Data extract:

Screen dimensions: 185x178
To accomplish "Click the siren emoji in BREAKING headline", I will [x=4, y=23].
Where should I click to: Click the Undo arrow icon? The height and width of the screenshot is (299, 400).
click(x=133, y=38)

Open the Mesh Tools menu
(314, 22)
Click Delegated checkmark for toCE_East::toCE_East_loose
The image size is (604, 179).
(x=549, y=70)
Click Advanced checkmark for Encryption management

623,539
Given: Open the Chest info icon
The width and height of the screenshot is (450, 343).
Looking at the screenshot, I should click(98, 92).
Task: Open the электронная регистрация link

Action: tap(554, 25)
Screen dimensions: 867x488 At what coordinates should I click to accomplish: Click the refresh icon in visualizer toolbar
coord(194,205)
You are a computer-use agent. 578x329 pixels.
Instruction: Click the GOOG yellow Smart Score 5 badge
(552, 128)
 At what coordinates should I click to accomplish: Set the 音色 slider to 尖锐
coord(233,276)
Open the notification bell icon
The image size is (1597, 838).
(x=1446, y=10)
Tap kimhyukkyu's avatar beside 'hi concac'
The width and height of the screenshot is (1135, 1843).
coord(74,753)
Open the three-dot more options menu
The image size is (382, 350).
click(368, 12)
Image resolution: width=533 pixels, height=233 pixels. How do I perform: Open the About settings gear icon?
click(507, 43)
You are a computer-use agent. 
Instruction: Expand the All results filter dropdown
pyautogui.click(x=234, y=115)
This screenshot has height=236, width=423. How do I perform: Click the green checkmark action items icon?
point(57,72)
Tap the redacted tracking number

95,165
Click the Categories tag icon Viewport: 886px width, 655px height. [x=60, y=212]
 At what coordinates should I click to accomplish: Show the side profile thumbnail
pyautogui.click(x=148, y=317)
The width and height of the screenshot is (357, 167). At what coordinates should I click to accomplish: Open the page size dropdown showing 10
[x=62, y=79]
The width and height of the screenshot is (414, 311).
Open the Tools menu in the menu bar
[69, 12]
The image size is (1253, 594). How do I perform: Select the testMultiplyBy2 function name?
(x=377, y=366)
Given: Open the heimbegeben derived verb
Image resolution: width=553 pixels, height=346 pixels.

Written instruction: Copy the material word for word, starting at its first line and stopping after the line that contains "Looking at the".

Expected output:
Screen dimensions: 185x178
To accomplish "Click the siren emoji in BREAKING headline", I will [x=4, y=23].
Where should I click to: Click the Undo arrow icon? The height and width of the screenshot is (299, 400).
click(x=133, y=38)

Open the Mesh Tools menu
(314, 22)
Click Delegated checkmark for toCE_East::toCE_East_loose
The image size is (604, 179).
(x=549, y=70)
Click Advanced checkmark for Encryption management

623,539
Given: Open the Chest info icon
The width and height of the screenshot is (450, 343).
Looking at the screenshot, I should click(98, 92).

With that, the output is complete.